Refer to below link for more details Azure Data Factory:
- What is Azure Data Factory https://docs.microsoft.com/en-us/azure/data-factory/introduction
To illustrate the idea, we will look at a simplified data factory infrastructure setup below, where there is:
- 1 instance of data factory, that stores metadata of the pipeline; and
- 1 storage account that represents the "source" linked service; and
- 1 storage account that represents the "destination linked service", and
- 1 integration runtime that performs the actual data movement from "source" to "destination".
Before private link is available,
-
the communication between ADF IR and ADF control plane will have to traverse the public internet; and
-
the following communication channels between the Azure Data Factory and the virtual network will have to be opened up:
- adf.azure.com, port 443; and
- *.{region}.datafactory.azure.net, port 443; and
- *.servicebus.windows.net, port 443; and
- download.microsoft.com
All of these together added unnecessary risk exposure to Azure Data Factory.
I have exported the ARM templates for the above setup to the GitHub link here for your reference. Templates
After private link is introduced, you can secure communication between ADF IR and ADF control plane using private link. The below diagram illustrates how it works.
What's more - you don’t need to configure the preceding domain and port in a virtual network - which further reduced your risk exposure.

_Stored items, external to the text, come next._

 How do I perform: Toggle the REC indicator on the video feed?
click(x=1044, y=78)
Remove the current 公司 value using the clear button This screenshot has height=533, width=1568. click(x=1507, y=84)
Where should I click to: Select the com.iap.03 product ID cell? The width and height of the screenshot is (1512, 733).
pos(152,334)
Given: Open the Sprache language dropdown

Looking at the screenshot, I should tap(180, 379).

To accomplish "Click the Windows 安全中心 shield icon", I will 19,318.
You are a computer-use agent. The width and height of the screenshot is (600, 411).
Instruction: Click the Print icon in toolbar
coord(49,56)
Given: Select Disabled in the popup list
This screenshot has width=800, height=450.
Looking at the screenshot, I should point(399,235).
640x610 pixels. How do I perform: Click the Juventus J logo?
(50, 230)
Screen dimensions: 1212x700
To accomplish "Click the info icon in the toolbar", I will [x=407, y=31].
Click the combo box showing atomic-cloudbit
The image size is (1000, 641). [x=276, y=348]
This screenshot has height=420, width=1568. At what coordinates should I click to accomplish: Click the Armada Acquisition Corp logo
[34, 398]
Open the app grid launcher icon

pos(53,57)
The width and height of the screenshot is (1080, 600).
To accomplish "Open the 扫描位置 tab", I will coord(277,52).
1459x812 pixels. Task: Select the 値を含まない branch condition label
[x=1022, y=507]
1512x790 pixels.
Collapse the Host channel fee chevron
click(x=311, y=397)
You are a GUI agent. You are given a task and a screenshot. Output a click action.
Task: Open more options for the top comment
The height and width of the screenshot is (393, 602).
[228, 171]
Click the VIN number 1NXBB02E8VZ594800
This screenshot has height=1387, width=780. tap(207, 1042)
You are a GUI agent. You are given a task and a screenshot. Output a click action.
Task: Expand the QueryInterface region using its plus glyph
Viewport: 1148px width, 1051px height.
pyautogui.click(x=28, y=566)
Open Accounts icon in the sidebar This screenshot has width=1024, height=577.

I have exported the ARM templates for the above setup to the GitHub link here. Templates
If you compare the list of resources before and after implementing private link - you should notice that there are 3 additional resources created for supporting the use of private link.
You can configure Private Link for Azure Data Factory via the portal UI. Below screen capture for quick reference.
You can disable public network access to the data factory. Below screen capture for quick reference.
You can verify by checking the DNS resolution of the service endpoint hostname on the integration runtime. You can get the hostname from the authentication key string in the Azure Data Factory portal, as shown below.
If private endpoint is setup, then the DNS resolution on your self hosted integration runtime should show an internal IP address. In the example below, it resolves to 192.168.168.5 which is the intranet address assigned by internal DNS.
Azure Data Factory is just 1 of the data services offered on Azure. To learn more about the management, monitoring, security and prviacy of data on Azure, the below learning path for "Azure Data Engineer Associate" shall help.
- Microsoft Certified: Azure Data Engineer Associate https://docs.microsoft.com/en-us/learn/certifications/azure-data-engineer
Private link is among 1 of the security features offered by Azure. To learn more about the other security features, the below learning path for "Azure Security Engineer Associate" shall give you a more comprehensive overview on Azure Security.
- Microsoft Certified: Azure Security Engineer Associate https://docs.microsoft.com/en-us/learn/certifications/azure-security-engineer
If you are looking for information for security consideration of implementing just Data Factory, refer to the link below:
- Security considerations for data movement in Azure Data Factory https://docs.microsoft.com/en-us/azure/data-factory/data-movement-security-considerations
And finally, the examples given in this blog can be found in the GitHub repo here. https://github.com/caryeun/adfpl
Hope you find this blog post useful!